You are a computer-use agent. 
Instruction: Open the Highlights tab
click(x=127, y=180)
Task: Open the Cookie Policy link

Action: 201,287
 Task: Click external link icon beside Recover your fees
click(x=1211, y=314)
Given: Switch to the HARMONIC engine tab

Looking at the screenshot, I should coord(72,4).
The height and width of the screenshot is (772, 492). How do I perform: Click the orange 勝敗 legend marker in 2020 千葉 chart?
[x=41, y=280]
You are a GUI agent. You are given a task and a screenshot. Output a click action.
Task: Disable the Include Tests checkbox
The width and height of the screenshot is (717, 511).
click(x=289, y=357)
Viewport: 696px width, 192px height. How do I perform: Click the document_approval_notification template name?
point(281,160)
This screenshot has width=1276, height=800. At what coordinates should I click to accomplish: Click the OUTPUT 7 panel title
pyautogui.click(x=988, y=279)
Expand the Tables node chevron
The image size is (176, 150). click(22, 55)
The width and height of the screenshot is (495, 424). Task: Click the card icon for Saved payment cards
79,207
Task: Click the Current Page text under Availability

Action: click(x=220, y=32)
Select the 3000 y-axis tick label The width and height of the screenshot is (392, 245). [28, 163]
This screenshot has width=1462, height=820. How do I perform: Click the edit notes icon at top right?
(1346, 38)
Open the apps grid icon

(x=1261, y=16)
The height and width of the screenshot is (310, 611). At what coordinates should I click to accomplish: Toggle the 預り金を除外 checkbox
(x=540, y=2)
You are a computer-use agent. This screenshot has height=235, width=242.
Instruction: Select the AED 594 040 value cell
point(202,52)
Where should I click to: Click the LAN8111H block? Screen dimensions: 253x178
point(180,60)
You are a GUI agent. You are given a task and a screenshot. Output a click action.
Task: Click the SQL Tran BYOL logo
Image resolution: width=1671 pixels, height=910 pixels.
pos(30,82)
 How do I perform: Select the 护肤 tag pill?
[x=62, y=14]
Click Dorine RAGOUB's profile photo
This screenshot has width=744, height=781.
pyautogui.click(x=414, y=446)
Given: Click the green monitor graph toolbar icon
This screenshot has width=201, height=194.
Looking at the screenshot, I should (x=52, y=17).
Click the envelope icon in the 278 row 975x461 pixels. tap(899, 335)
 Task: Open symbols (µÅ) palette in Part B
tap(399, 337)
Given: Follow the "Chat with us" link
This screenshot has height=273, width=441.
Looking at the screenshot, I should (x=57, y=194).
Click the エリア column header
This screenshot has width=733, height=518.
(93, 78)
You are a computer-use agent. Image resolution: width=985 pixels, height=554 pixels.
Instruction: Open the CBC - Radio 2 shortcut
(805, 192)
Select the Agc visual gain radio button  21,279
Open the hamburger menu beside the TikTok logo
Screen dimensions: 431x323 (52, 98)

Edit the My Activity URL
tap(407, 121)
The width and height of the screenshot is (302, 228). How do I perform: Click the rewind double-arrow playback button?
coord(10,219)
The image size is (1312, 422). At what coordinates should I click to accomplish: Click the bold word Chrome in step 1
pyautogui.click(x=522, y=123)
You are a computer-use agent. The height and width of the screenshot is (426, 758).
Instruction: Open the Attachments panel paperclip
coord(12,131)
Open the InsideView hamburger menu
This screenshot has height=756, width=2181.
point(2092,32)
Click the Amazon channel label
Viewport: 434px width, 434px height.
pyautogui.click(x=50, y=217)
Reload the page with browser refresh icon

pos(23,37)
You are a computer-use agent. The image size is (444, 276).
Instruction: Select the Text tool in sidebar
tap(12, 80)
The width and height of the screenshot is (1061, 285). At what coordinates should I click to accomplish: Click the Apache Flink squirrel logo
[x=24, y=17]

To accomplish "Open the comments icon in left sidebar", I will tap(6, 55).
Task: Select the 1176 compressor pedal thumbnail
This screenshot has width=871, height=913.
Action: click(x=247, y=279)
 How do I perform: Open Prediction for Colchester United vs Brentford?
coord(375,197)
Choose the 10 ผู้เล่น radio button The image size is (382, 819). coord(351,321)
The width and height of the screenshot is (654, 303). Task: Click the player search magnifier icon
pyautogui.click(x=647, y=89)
★ ★ ★ ★ ★ ★ ★
Please copy, exactly as written, every line in the listing above from the line with "Task: Select the" up to and including the line with "Choose the 10".

__Response area__
Task: Select the 1176 compressor pedal thumbnail
This screenshot has width=871, height=913.
Action: click(x=247, y=279)
 How do I perform: Open Prediction for Colchester United vs Brentford?
coord(375,197)
Choose the 10 ผู้เล่น radio button The image size is (382, 819). coord(351,321)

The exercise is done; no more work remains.